Autor: Hirako IC; Fundação Oswaldo Cruz - Minas, 30190-002 Belo Horizonte, MG, Brazil; University of Massachusetts Medical School, 01605 Worcester, MA, United States., Assis PA; University of Massachusetts Medical School, 01605 Worcester, MA, United States., Galvão-Filho B; Fundação Oswaldo Cruz - Minas, 30190-002 Belo Horizonte, MG, Brazil., Luster AD; Massachusetts General Hospital and Harvard Medical School, Boston, MA, United States., Antonelli LR; Fundação Oswaldo Cruz - Minas, 30190-002 Belo Horizonte, MG, Brazil., Gazzinelli RT; Fundação Oswaldo Cruz - Minas, 30190-002 Belo Horizonte, MG, Brazil; University of Massachusetts Medical School, 01605 Worcester, MA, United States; Plataforma de Medicina Translacional, Fundação Oswaldo Cruz, 14049-900, Ribeirão Preto, SP, Brazil. Electronic address: ricardo.gazzinelli@umassmed.edu.
Jazyk: angličtina
Zdroj: Current opinion in microbiology [Curr Opin Microbiol] 2019 Dec; Vol. 52, pp. 139-150. Date of Electronic Publication: 2019 Sep 19.

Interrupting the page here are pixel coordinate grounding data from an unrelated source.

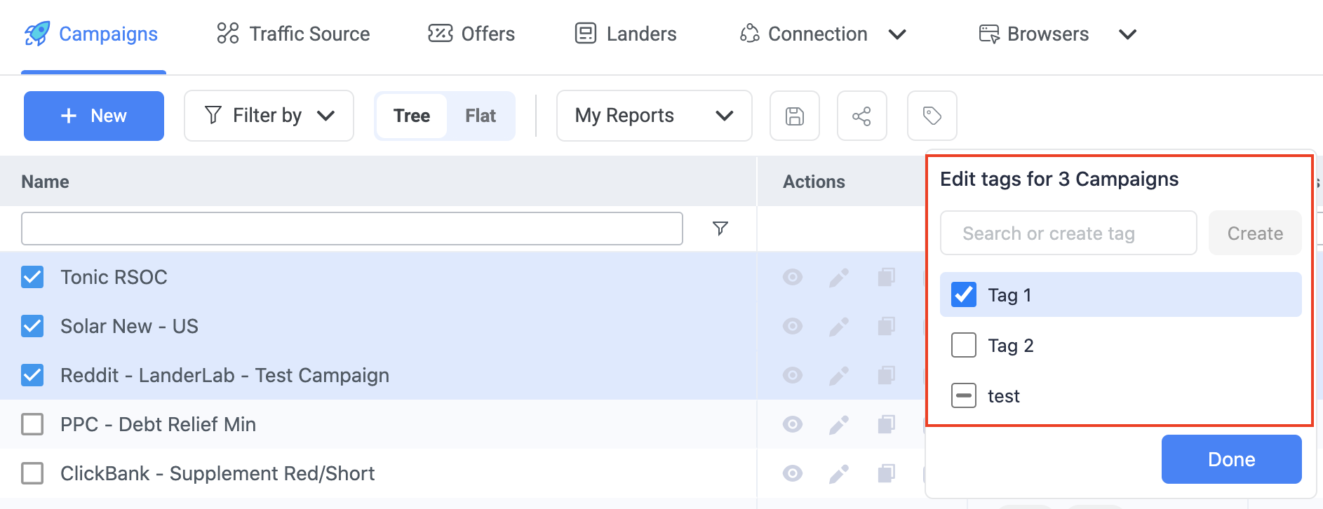Toggle the indeterminate test tag checkbox
Image resolution: width=1323 pixels, height=509 pixels.
[964, 395]
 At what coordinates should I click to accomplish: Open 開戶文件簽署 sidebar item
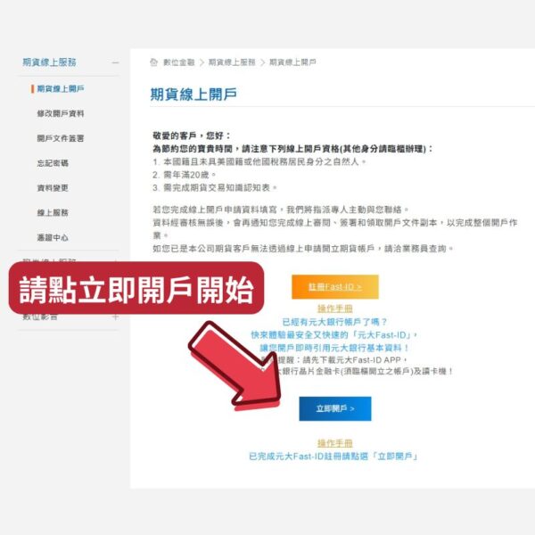61,138
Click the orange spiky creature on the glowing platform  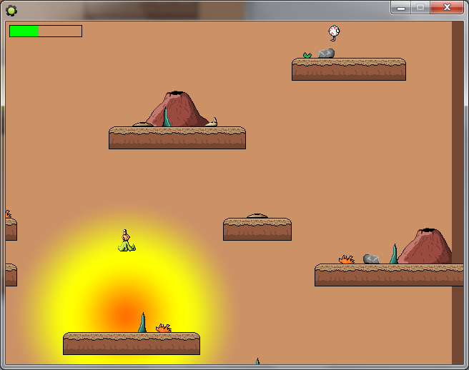(164, 328)
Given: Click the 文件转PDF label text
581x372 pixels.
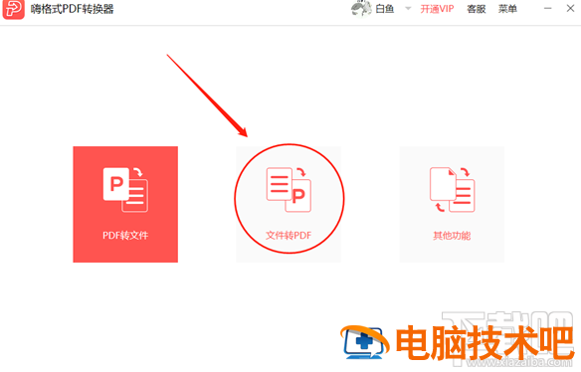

DOI: 10.1016/j.mib.2019.08.002
Abstrakt: The pathogenesis of malaria is a multifactorial syndrome associated with a deleterious inflammatory response that is responsible for many of the clinical manifestations. While dendritic cells (DCs) play a critical role in initiating acquired immunity and host resistance to infection, they also play a pathogenic role in inflammatory diseases. In our recent studies, we found in different rodent malaria models that the monocyte-derived DCs (MO-DCs) become, transiently, a main DC population in spleens and inflamed non-lymphoid organs. These studies suggest that acute infection with Plasmodium berghei promotes the differentiation of splenic monocytes into inflammatory monocytes (iMOs) and thereafter into MO-DCs that play a pathogenic role by promoting inflammation and tissue damage. The recruitment of MO-DCs to the lungs and brain are dependent on expression of CCR4 and CCR5, respectively, and expression of respective chemokine ligands in each organ. Once they reach the target organ the MO-DCs produce the CXCR3 ligands (CXCL9 and CXCL10), recruit CD8 + T cells, and produce toxic metabolites that play an important role in the development of experimental cerebral malaria (ECM) and acute respiratory distress syndrome (ARDS).